» **TEXTO DA PÁGINA**:
┌──

Ludwig von Mises, em sua obra-prima Ação Humana, apresenta e explica todo o edifício teórico da ciência econômica como implícito no entendimento do significado de ação e dele dedutível (acrescentando algumas assunções gerais e explicitamente introduzidas sobre a realidade empírica em que as ações ocorrem). Mises chama a esse conhecimento conceitual o “axioma da ação” e demonstra em que sentido o significado de ação a partir do qual a teoria econômica é deduzida (i.e., de valores, fins e meios, de escolha, preferência, lucro, perda e custo) deve ser considerado como conhecimento apriorístico, que não é derivado de impressões sensoriais mas da reflexão (não se vê uma ação, mas apenas se interpretam certos fenômenos físicos como ações!). Mais importante, o axioma da ação não pode ser invalidado por qualquer experiência empírica, porque qualquer tentativa de o fazer pressuporia a existência de ação e do conhecimento das categorias da ação da parte do agente (experimentar algo é, afinal, em si uma ação intencional!).
Assim, tendo “reconstruído” a ciência econômica como sendo, em última instância, derivada de uma proposição verdadeira a priori, Mises forneceu uma derradeira fundação filosófica para a economia. Mises chama a essa fundação “praxeologia”, a lógica da ação, de forma a enfatizar o fato de que as suas proposições podem ser definitivamente provadas pelo indisputável axioma da ação e pelas igualmente indisputáveis leis do raciocínio lógico (como os princípios da identidade e da contradição) – ou seja, completamente independente de qualquer forma de teste empírico (como utilizado, por exemplo, na física). Porém, apesar de sua ideia de praxeologia e da sua edificação de todo um sistema de pensamento praxeológico o colocar entre os grandes pensadores da tradição ocidental moderna do racionalismo, na sua procura por fundações sólidas Mises não pensa ser possível validar outra proposição dessa mesma tradição racionalista: a de que existe também uma fundação lógica para a ética. Segundo Mises, não existe uma derradeira fundação lógica para proposições éticas no mesmo sentido em que existe para proposições econômicas. A ciência econômica pode informar-nos se determinados meios são apropriados para concretizar certos fins, porém é impossível para a economia ou para qualquer outra ciência determinar se um certo fim é justo ou injusto. Não existe, para ele, justificação científica para escolher um fim em detrimento de outro. Em última instância, qual fim é escolhido é uma decisão arbitrária de um ponto de vista científico e é um assunto de capricho subjetivo, impossível de ser justificado além do simples fato de ser apreciado ou não por quem o escolhe.

└──

» **TAREFA PROPOSTA A**:
No texto da página, que nome Mises dá à fundação filosófica que forneceu para a economia?

» **DADOS REGISTRADOS**:
┌──

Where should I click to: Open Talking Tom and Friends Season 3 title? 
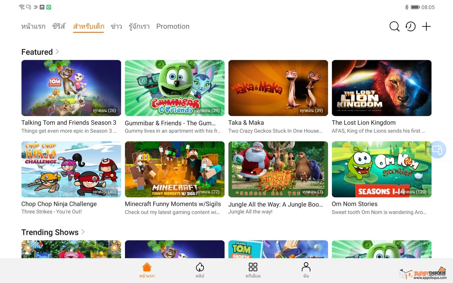[69, 123]
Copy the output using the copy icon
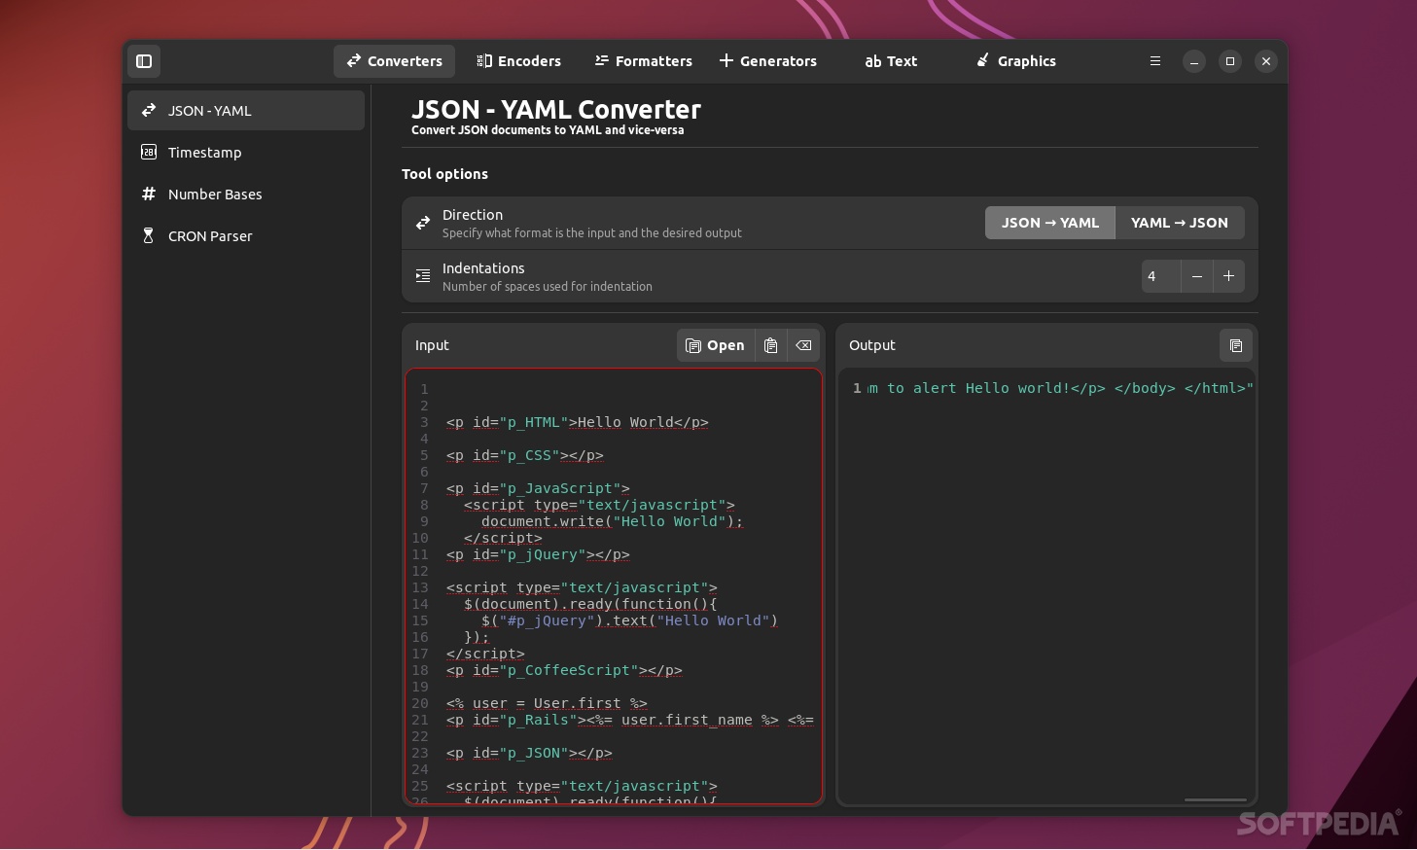 click(x=1235, y=345)
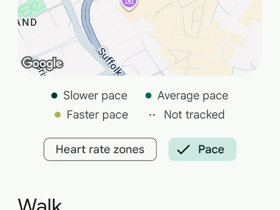Image resolution: width=280 pixels, height=210 pixels.
Task: Click the checkmark icon on Pace chip
Action: pos(183,149)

└──

» **TAREFA PROPOSTA B**:
Reproduza sem nenhuma alteração todas as linhas da listagem acima, omitindo as imagens.

» **SOLUÇÃO DO EXERCÍCIO A**:
Praxeologia, a lógica da ação.

» **SOLUÇÃO DO EXERCÍCIO B**:
Where should I click to: Open Talking Tom and Friends Season 3 title? 
[69, 123]
Copy the output using the copy icon
 click(x=1235, y=345)
Image resolution: width=280 pixels, height=210 pixels.
Task: Click the checkmark icon on Pace chip
Action: pos(183,149)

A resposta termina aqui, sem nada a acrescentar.